Aluminum and nickel were driven to multiyear highs as the turmoil unleashed by U.S. sanctions against United Co. Rusal reverberated, with industry leader Alcoa Corp. forecasting a deficit of the lightweight metal and warning it’s still assessing what the curbs will mean.

Aluminum rallied as much as 5 percent to $2,664.50 a metric ton on the London Metal Exchange, the highest since 2011, and traded at $2,612 at 7:38 a.m. in London. That’s more than 30 percent above the April 5 close, the day before sanctions were announced. After getting caught up in the chaos on Wednesday, nickel soared again, jumping 9.3 percent to $16,690, the highest since 2014.

“I think the Rusal story still has more to play out,” Alcoa Chief Executive Officer Roy Harvey said in an interview, adding he still hasn’t gauged the effects of how the sanctions will affect the market. As the company reported earnings, it forecast deficits of both aluminum and key ingredient alumina.

Global metals markets have been rocked for the past two weeks by the U.S. clampdown against Russia’s Rusal, which set off a scramble for alternative supplies and stirred concern further U.S. action may embroil other raw materials such as nickel. Rusal officials met Chinese companies and traders this week to discuss the possibility of selling output in the Asian country, while buying alumina, according to people with knowledge of the talks.
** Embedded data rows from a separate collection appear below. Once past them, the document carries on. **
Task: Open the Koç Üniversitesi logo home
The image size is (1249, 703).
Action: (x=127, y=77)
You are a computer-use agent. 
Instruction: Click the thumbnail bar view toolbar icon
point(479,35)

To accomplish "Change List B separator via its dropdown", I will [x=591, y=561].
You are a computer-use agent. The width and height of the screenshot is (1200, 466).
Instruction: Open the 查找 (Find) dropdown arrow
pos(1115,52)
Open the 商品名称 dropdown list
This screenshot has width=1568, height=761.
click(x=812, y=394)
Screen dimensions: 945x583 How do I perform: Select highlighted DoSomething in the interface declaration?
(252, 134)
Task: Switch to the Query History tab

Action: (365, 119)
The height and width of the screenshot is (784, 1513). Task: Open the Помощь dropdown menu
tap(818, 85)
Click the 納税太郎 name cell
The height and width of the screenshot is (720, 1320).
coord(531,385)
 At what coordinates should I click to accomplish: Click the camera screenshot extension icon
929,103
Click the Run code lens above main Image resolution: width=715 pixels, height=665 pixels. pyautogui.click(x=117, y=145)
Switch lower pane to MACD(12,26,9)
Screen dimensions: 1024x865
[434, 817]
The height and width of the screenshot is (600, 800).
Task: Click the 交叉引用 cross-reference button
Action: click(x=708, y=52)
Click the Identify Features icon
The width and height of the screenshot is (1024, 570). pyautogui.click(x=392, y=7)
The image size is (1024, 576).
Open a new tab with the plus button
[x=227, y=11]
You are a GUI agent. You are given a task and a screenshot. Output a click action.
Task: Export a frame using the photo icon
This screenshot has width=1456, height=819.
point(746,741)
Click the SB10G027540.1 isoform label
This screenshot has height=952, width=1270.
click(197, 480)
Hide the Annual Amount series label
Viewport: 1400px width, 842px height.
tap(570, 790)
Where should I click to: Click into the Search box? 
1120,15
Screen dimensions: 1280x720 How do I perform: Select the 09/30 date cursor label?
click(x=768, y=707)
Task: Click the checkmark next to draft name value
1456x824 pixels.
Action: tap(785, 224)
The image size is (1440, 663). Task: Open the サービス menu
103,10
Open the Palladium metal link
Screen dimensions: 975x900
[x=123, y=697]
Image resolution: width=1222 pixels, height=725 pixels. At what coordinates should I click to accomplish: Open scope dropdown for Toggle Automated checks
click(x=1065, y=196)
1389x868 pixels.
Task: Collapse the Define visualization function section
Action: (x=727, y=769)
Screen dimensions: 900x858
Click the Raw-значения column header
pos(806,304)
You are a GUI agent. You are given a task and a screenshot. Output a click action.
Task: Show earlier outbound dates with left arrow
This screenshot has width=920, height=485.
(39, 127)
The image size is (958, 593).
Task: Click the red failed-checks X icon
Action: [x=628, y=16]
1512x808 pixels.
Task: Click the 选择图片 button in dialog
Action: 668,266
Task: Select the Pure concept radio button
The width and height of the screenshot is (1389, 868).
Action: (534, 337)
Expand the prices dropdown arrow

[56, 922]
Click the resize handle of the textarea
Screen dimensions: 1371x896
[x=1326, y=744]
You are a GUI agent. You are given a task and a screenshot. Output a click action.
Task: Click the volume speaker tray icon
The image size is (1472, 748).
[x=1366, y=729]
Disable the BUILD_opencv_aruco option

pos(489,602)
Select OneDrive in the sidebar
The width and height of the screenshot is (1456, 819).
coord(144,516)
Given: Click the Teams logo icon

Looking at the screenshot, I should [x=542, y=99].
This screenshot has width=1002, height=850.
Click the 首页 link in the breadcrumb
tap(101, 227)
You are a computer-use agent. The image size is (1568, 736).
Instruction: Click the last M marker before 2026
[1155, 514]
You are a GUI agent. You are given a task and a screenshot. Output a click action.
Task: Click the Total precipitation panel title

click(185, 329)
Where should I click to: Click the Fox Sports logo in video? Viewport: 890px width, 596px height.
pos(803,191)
“The response to aluminum has been logical as the market slowly understands the extent to which Rusal penetrates into the aluminum industry,” Mark Keenan, head of Asia commodities research at Societe Generale SA, said in an interview on Bloomberg Television. “Perhaps these gains are justified as people are calling for prices above $2,500.”

Shares Jump

On Thursday, shares in Australia’s Alumina Ltd.—which partners with Alcoa—surged as much as 10.5 percent, while nickel producers Western Areas Ltd. and Independence Group NL both advanced more than 10 percent. In Japan, Sumitomo Metal Mining Co. added as much as 9 percent.

The curbs against Rusal seek to cut off its access to Western financial markets, strangling its ability to conduct business with customers, suppliers and shippers. The company accounts for about 17 percent of production outside China. While its shares have been battered, they surged in Hong Kong on Thursday after its officials were said to meet Chinese companies and traders.